TASK DIRECTIONS →
Everything in the listing should be restated word for word.

MATERIAL SHOWN Start Marker

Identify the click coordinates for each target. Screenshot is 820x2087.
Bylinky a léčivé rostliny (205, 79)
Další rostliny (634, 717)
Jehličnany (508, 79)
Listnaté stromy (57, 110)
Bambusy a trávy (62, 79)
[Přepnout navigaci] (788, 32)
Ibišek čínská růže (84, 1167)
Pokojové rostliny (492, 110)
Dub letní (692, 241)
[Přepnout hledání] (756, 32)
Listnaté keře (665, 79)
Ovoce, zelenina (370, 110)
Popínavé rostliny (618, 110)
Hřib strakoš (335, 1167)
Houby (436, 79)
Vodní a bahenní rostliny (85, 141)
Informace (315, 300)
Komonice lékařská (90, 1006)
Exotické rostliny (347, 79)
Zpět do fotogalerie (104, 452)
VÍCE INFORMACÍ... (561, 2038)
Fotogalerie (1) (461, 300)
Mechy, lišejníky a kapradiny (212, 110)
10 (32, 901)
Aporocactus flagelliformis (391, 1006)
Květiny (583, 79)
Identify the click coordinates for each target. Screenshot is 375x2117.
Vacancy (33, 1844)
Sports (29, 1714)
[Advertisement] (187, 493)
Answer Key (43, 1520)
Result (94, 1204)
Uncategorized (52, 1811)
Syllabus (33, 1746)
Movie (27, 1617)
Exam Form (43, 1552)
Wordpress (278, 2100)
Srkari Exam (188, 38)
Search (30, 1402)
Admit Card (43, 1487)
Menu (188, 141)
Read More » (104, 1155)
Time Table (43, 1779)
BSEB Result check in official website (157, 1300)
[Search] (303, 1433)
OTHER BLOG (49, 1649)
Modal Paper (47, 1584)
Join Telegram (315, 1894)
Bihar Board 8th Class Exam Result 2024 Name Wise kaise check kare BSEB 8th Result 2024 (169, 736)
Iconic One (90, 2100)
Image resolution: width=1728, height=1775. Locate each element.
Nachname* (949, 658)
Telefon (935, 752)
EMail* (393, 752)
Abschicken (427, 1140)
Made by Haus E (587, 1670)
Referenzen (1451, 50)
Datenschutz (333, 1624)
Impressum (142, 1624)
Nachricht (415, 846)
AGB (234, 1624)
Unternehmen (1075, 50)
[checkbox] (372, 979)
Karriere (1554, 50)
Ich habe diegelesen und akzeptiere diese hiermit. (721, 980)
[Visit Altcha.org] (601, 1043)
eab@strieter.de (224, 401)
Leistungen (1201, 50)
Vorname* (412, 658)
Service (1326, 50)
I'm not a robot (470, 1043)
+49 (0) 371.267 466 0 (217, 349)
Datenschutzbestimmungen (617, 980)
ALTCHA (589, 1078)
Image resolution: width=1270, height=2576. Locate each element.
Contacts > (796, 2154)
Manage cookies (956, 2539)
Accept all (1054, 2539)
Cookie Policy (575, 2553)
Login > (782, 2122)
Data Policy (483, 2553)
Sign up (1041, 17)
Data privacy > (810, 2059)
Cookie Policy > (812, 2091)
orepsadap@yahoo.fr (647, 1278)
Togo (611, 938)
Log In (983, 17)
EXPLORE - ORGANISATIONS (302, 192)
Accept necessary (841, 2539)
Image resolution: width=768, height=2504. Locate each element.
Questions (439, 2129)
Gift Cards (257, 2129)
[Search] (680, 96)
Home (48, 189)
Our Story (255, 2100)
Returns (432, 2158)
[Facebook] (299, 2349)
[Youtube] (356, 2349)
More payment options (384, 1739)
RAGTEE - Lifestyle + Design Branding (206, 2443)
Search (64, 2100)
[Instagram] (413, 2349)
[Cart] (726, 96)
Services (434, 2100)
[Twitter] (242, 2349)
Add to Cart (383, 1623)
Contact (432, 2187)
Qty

MATERIAL SHOWN End Marker

RESULT FOR THIS EXERCISE →
Identify the click coordinates for each target. Screenshot is 820x2087.
Bylinky a léčivé rostliny (205, 79)
Další rostliny (634, 717)
Jehličnany (508, 79)
Listnaté stromy (57, 110)
Bambusy a trávy (62, 79)
[Přepnout navigaci] (788, 32)
Ibišek čínská růže (84, 1167)
Pokojové rostliny (492, 110)
Dub letní (692, 241)
[Přepnout hledání] (756, 32)
Listnaté keře (665, 79)
Ovoce, zelenina (370, 110)
Popínavé rostliny (618, 110)
Hřib strakoš (335, 1167)
Houby (436, 79)
Vodní a bahenní rostliny (85, 141)
Informace (315, 300)
Komonice lékařská (90, 1006)
Exotické rostliny (347, 79)
Zpět do fotogalerie (104, 452)
VÍCE INFORMACÍ... (561, 2038)
Fotogalerie (1) (461, 300)
Mechy, lišejníky a kapradiny (212, 110)
10 (32, 901)
Aporocactus flagelliformis (391, 1006)
Květiny (583, 79)
Identify the click coordinates for each target. Screenshot is 375x2117.
Vacancy (33, 1844)
Sports (29, 1714)
[Advertisement] (187, 493)
Answer Key (43, 1520)
Result (94, 1204)
Uncategorized (52, 1811)
Syllabus (33, 1746)
Movie (27, 1617)
Exam Form (43, 1552)
Wordpress (278, 2100)
Srkari Exam (188, 38)
Search (30, 1402)
Admit Card (43, 1487)
Menu (188, 141)
Read More » (104, 1155)
Time Table (43, 1779)
BSEB Result check in official website (157, 1300)
[Search] (303, 1433)
OTHER BLOG (49, 1649)
Modal Paper (47, 1584)
Join Telegram (315, 1894)
Bihar Board 8th Class Exam Result 2024 Name Wise kaise check kare BSEB 8th Result 2024 (169, 736)
Iconic One (90, 2100)
Image resolution: width=1728, height=1775. Locate each element.
Nachname* (949, 658)
Telefon (935, 752)
EMail* (393, 752)
Abschicken (427, 1140)
Made by Haus E (587, 1670)
Referenzen (1451, 50)
Datenschutz (333, 1624)
Impressum (142, 1624)
Nachricht (415, 846)
AGB (234, 1624)
Unternehmen (1075, 50)
[checkbox] (372, 979)
Karriere (1554, 50)
Ich habe diegelesen und akzeptiere diese hiermit. (721, 980)
[Visit Altcha.org] (601, 1043)
eab@strieter.de (224, 401)
Leistungen (1201, 50)
Vorname* (412, 658)
Service (1326, 50)
I'm not a robot (470, 1043)
+49 (0) 371.267 466 0 (217, 349)
Datenschutzbestimmungen (617, 980)
ALTCHA (589, 1078)
Image resolution: width=1270, height=2576. Locate each element.
Contacts > (796, 2154)
Manage cookies (956, 2539)
Accept all (1054, 2539)
Cookie Policy (575, 2553)
Login > (782, 2122)
Data Policy (483, 2553)
Sign up (1041, 17)
Data privacy > (810, 2059)
Cookie Policy > (812, 2091)
orepsadap@yahoo.fr (647, 1278)
Togo (611, 938)
Log In (983, 17)
EXPLORE - ORGANISATIONS (302, 192)
Accept necessary (841, 2539)
Image resolution: width=768, height=2504. Locate each element.
Questions (439, 2129)
Gift Cards (257, 2129)
[Search] (680, 96)
Home (48, 189)
Our Story (255, 2100)
Returns (432, 2158)
[Facebook] (299, 2349)
[Youtube] (356, 2349)
More payment options (384, 1739)
RAGTEE - Lifestyle + Design Branding (206, 2443)
Search (64, 2100)
[Instagram] (413, 2349)
[Cart] (726, 96)
Services (434, 2100)
[Twitter] (242, 2349)
Add to Cart (383, 1623)
Contact (432, 2187)
Qty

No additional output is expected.